From the beginning, one duty of the department has been to handle “Indian affairs”, which is to say they have administered what’s usually been a gruesome set of policies. Haaland’s grandmother was taken away to boarding school when she was eight, as part of the process to break the chain of cultural connection that stretched back into the very ancient history of the Laguna Pueblo. Haaland – both of whose parents served in the military – was a single mother on food stamps; nonetheless she managed to graduate from law school, and she was soon chairwoman of the tribe’s development corporation, successfully overseeing its casinos and other businesses. She ran the state’s Democratic party before her election to Congress, where she has managed to make friends across lines of party, region and ideology – the Alaska Republican Don Young, longest-serving member of the House, called her a “consensus builder”, and according to the journalist Julian Brave NoiseCat, her House legislation has attracted more companion bills in the Senate than any other representative. She’s already served as vice-chair of the House committee on natural resources and chair of the subcommittee on national parks, forests, and public lands – she knows precisely what she’s getting into.

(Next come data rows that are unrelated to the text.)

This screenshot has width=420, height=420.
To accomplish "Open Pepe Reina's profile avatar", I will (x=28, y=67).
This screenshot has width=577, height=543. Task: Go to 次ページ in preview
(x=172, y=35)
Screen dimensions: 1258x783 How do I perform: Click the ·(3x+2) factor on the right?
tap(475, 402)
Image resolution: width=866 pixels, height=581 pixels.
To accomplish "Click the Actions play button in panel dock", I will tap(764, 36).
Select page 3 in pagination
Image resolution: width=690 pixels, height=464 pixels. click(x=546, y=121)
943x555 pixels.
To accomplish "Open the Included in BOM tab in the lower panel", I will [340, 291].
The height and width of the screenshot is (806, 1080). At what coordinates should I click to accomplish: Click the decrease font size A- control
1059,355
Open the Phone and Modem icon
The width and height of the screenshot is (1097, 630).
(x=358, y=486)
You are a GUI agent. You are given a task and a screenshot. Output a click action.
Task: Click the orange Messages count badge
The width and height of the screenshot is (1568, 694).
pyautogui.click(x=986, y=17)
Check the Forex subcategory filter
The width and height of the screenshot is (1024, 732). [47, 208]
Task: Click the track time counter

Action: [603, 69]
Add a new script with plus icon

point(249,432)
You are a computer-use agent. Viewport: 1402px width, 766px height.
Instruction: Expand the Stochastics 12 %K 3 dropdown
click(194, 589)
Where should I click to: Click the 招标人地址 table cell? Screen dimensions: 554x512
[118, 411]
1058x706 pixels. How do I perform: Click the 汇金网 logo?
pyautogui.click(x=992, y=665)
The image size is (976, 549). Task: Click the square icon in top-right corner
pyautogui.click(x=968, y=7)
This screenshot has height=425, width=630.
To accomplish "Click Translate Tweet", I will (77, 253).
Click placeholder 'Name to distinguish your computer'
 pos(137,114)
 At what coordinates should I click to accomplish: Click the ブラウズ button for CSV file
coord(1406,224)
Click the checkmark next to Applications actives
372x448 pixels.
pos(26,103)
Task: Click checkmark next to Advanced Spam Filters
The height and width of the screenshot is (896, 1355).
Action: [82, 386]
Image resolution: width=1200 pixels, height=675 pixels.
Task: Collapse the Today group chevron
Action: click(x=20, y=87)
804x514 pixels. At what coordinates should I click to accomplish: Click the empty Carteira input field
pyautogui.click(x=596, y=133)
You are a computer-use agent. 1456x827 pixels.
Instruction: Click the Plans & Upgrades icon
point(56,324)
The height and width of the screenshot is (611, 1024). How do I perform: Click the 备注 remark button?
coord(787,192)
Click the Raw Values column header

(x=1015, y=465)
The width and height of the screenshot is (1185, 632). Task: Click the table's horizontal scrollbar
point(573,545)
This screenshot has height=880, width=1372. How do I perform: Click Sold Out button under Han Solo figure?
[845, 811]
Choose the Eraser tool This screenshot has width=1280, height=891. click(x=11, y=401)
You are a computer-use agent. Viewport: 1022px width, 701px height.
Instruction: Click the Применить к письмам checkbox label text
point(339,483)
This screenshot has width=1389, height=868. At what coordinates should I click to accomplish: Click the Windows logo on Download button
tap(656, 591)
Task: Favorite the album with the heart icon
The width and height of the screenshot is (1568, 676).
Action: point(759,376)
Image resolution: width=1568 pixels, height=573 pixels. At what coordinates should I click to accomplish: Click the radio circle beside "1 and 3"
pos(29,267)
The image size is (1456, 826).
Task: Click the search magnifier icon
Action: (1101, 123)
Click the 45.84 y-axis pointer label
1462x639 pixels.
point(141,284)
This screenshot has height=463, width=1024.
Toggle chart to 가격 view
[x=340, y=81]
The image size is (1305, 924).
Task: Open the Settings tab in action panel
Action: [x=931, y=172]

But she’s also beloved of environmentalists – the Sunrise Movement has offered an unstinting endorsement, and she’s introduced the 30 by 30 Act, which “sets a national goal of conserving at least 30% of the land and 30% of the ocean within the United States by 2030”. (Full disclosure – I’ve spoken at fundraisers in both her congressional campaigns.) She’s argued persuasively that the best route out of the coronavirus recession is to move swiftly to build out clean energy. “We need to listen to our planet and act now. While we do that, our country can reap the economic benefits of new industries and address economic inequality.”
Much of the next interior secretary’s role will be simply to clean up the mess left by Trump: after Ryan Zinke was caught up in a corruption investigation, he was replaced by the oil lobbyist David Bernhardt, who has been remarkably successful in rolling back environmental regulations – at the moment, he’s doing his best to sell off oil leases in the country’s largest wildlife refuge before Biden can take office.
And no matter who’s secretary, they will face controversy: Biden has promised to end all new fossil fuel drilling and mining on public lands, most of which fall under interior’s domain. That will go down hard in parts of the west – but who better to tell the oil boys that they no longer have control of the land than someone who can say it once belonged to her and her people?
In truth, if her competence and vision are the best reasons for giving her the job, her background comes next on the list. It would be a remarkable plot twist in the American story for an Indigenous person to run interior – a gesture can’t repair much of the damage that’s been done, but it can serve as a constant reminder of the debt still to be repaid. There’s never been a Native American cabinet member. For most of our history, sadly, it would have been an outlandish idea; now it feels absolutely necessary.
Bill McKibben is an author and Schumann Distinguished Scholar in environmental studies at Middlebury College, Vermont. His most recent book is Falter: Has the Human Game Begun to Play Itself Out?